Package different, essentials stay the same

By: 
Warren Bluhm
Editor-in-chief

The first newscast I ever delivered on the radio was 18 minutes long, including the commercials. I started reading at 7:37 a.m. after Paul Harvey News and Comment, and I filled the time until the 7:55 a.m. ABC newscast.

Nowadays, a radio newscast runs about three minutes, if the station carries news at all. I remember playing audio clips that ran 30-40 seconds. Today’s sound bites are in the neighborhood of 10.

The first comic book I ever bought cost me 10 cents and was 32 pages long, including the ads. Twenty years earlier, that dime would have bought 64 pages; 10 years earlier, it was 48. The last one I saw for sale was still 32 pages but it was priced around $3.99, and the pages were narrower than they’d been in 1961.

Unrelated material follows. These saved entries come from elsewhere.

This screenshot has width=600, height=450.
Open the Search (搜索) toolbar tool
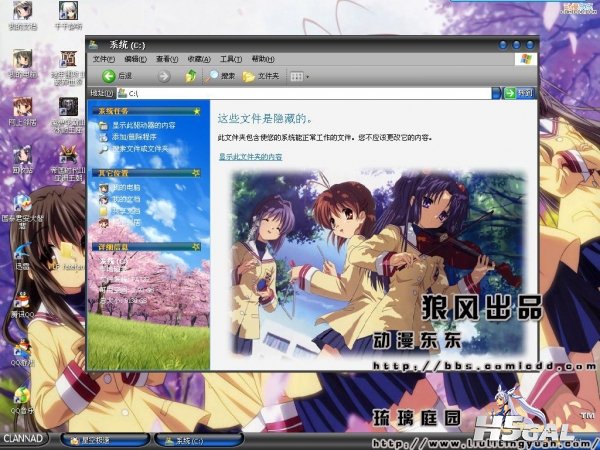tap(222, 76)
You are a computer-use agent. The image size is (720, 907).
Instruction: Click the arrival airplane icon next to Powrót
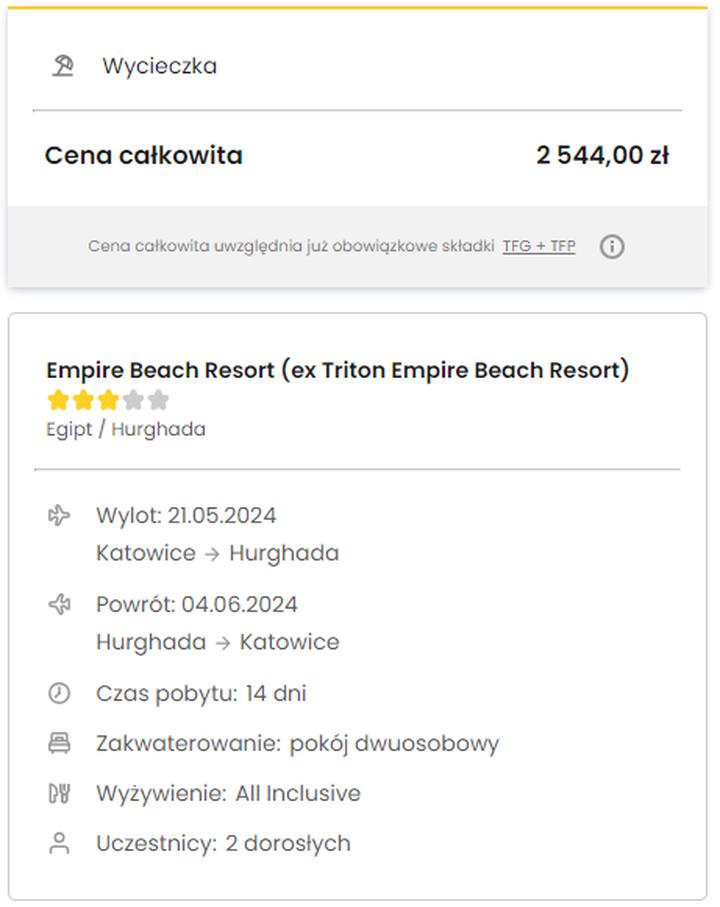[61, 604]
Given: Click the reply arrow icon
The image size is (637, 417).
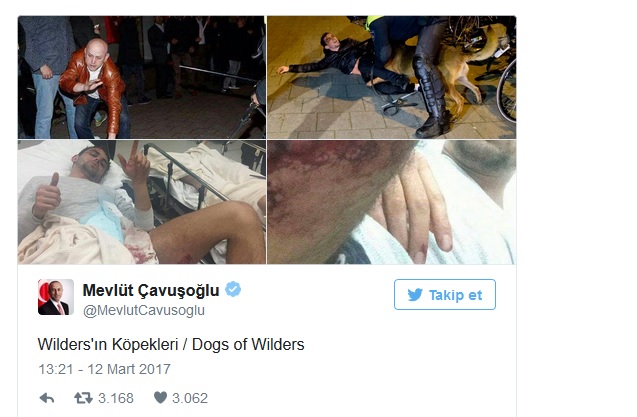Looking at the screenshot, I should (47, 398).
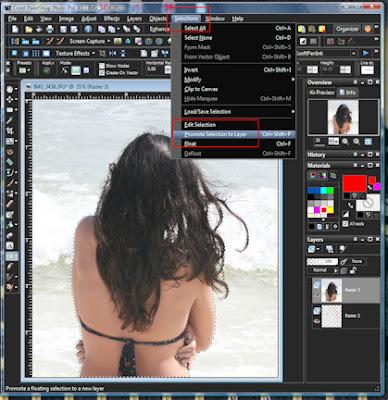Enable the Show Nodes checkbox

(102, 66)
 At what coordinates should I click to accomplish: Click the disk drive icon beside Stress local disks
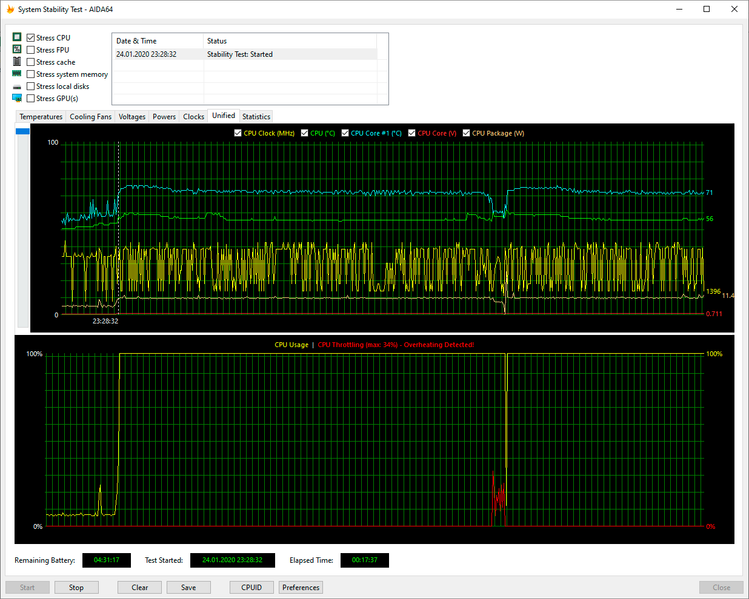coord(17,87)
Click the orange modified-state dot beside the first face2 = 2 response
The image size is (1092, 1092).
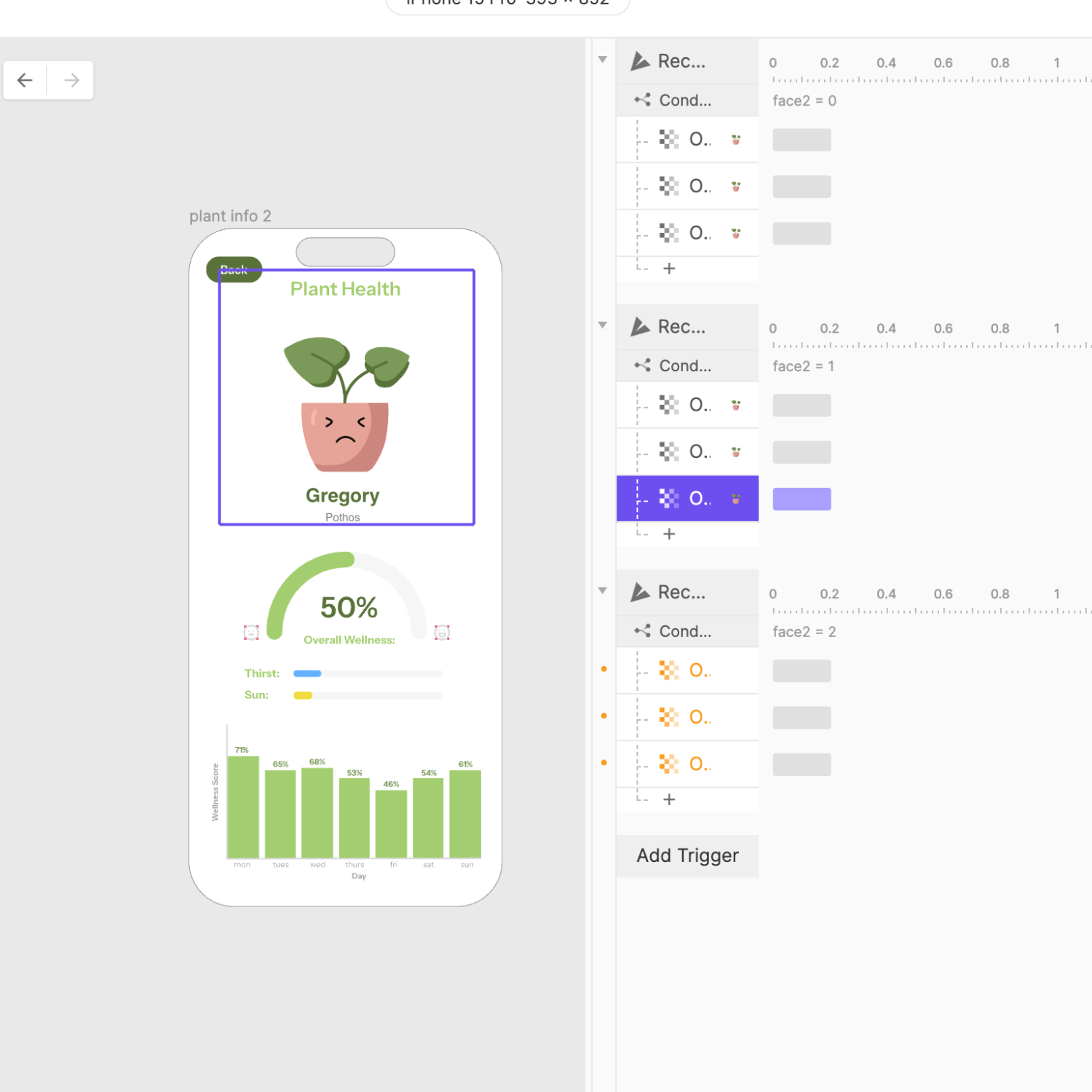tap(604, 669)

When I started my first job at a supermarket, we stocked the shelves with 3-pound cans of coffee. Now those cans hold about 2 pounds and a fraction. Remember half-gallon packs of ice cream? They’re a quart and a half these days.

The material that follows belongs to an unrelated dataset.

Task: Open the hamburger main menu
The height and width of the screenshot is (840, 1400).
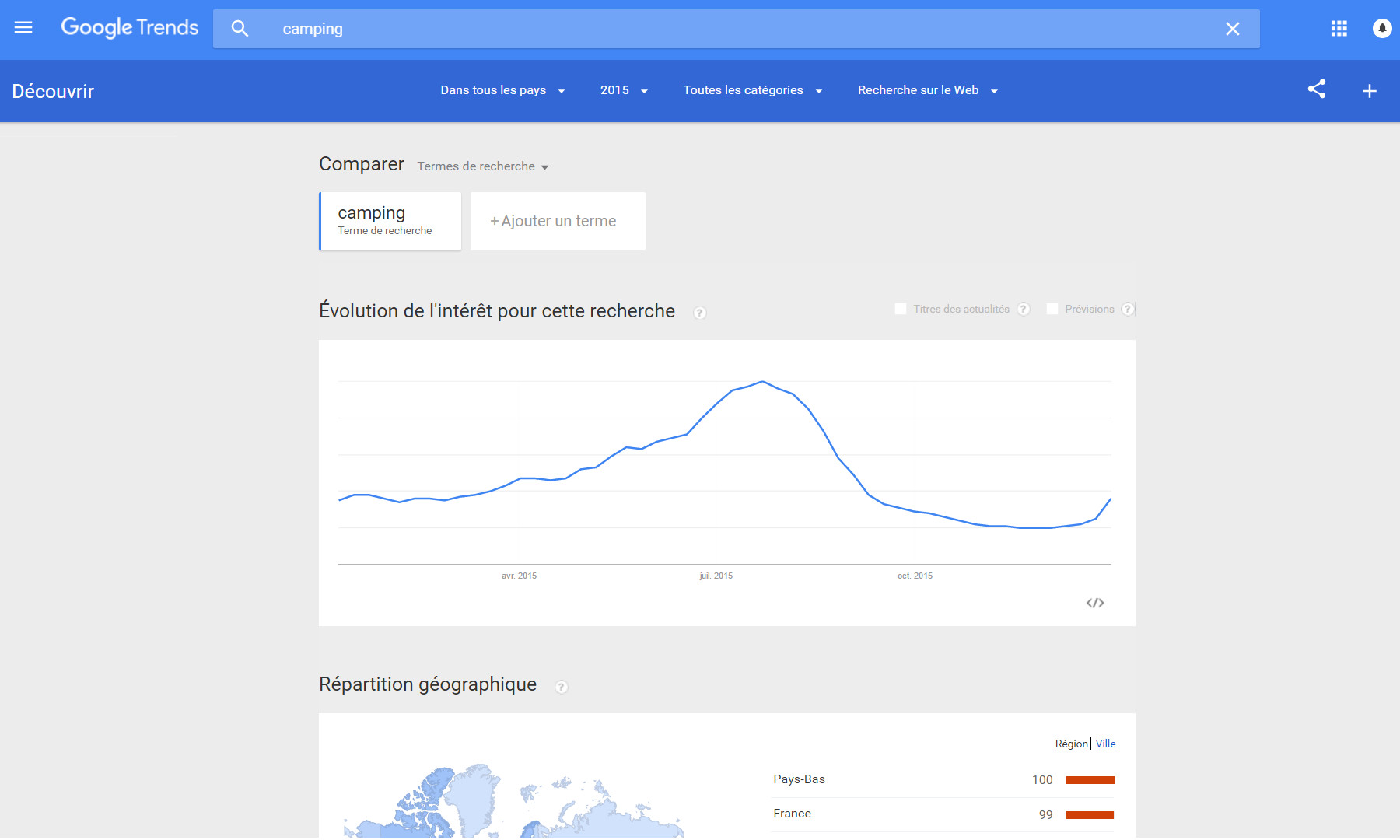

Stuff changes. It gets shorter, more expensive, smaller or all of the above. The reasons are almost always economic: The businesses raise the price to cover their rising costs, or they reduce the size of the product so they can hold the price steady.

When DC Comics raised the price of their books to 12 cents, they ran a full-page text ad to explain why. I still remember appreciating that explanation.

This newspaper isn’t what it was even a few years ago. The Shawano Leader is a weekly. It shares about half of its content with the Oconto County Times Herald and Wittenberg-Birnamwood Enterprise-News; the other half is unique to each community.

The reasons are economic, of course. The semi-merged papers began as an emergency reaction to the pandemic-related business lockdowns. Advertisers ordered to close their doors had no need to buy ads. Our choices were to go smaller or go away.

Businesses are reopening and rebuilding, and so are we, but some of those advertisers are struggling to recover and others did not survive. So it’s hard to say when or if the papers will become separate entities again. We consider ourselves fortunate to be among the survivors, especially since the newspaper business had already been shrinking for more than a decade.

We’ve adapted, too, of course. The local news and sports you used to see in your daily paper is now posted online at www.newmedia-wi.com every day. The local news and sports you used to wait to see in the weekly papers is now available every day.

The staff is smaller than it was, partly because of economics and partly because it’s not easy to find help in these times. We’re working on that. Know any good reporters looking for a change? Send them our way.

What hasn’t changed is the commitment of the people who are still here turning out the news and sports for you. These are our communities, and we’re here to tell their stories — the triumphs and the tragedies and the beauty and the warts and all.

The package is different, but there’s still stuff here that you won’t find anywhere else.

Boy, do we appreciate that you’ve stuck with us through all of what the past year — years — have brought. Thank you for every news tip, ad, subscription or single-copy purchase. Thank you for talking with friends about the stories you see here. Heck, thank you for complaining, because complaints mean you care enough to let us know what we can do better.

I hope I’ve helped you understand why we’re smaller and don’t cost a dime anymore. I hope I’ve reassured you that our mission hasn’t changed. I hope you’ll stick around and help us tell our community’s amazing story together.